Re: [Simple-support] Valid XML characters and String recoding
Brought to you by:
niallg
|
From: Dawid W. <daw...@gm...> - 2012-09-13 10:06:02
|
> Are you suggesting there is a bug?
Depends how you look at it. It's a confluence of different things --
the fact that Java Strings can be invalid unicode, the fact that XML
does not allow all unicode characters to appear in the stream, etc. I
think it would be nicer by default if the framework had an invariant
of _always_ producing valid XML and from this point of view it is a
bug. Try to serialize:
@Root("abc")
public class Abc {
@Attribute
public String s = new String("\u0000");
}
and you'll see this produces an XML that won't parse with any
(conforming) parser.

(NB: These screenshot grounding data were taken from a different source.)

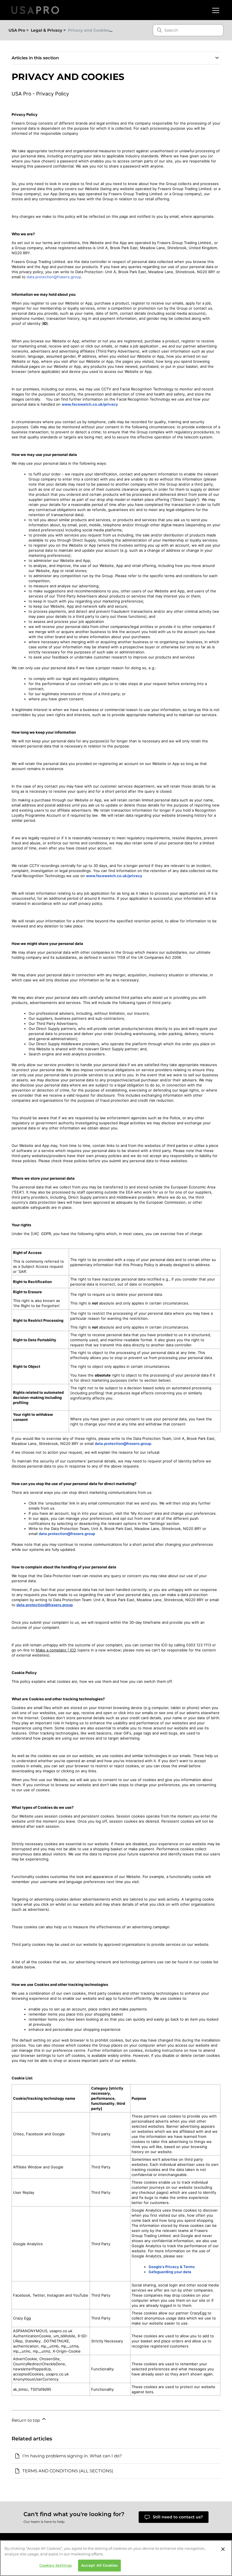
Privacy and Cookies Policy (95, 30)
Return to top (26, 2420)
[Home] (35, 10)
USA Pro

It's an invalid XML.
> I think for faster processing something could be done in the org.simpleframework.xml.stream.Formatter object
Yes, from a quick look at it, it could also be used for this purpose.
> You could also write your own java.io.Writer object. If these are not suitable then I think your Transform<String> is probably best.
I don't think a custom Writer would be a better solution. It is a
derivative of XML specification so if simple-xml would want to be
strictly conformant it should, for example, reject attribute and
element names that contain unmappable XML characters, remap or reject
unmappable characters inside attribute values and text blocks, etc.
The attached patch solves the problem for me, I'm just pointing out
the issue if you wanted to tackle it in a more general way. A
randomized test case trying out if it work is also here:
http://goo.gl/GyDWm
Dawid
|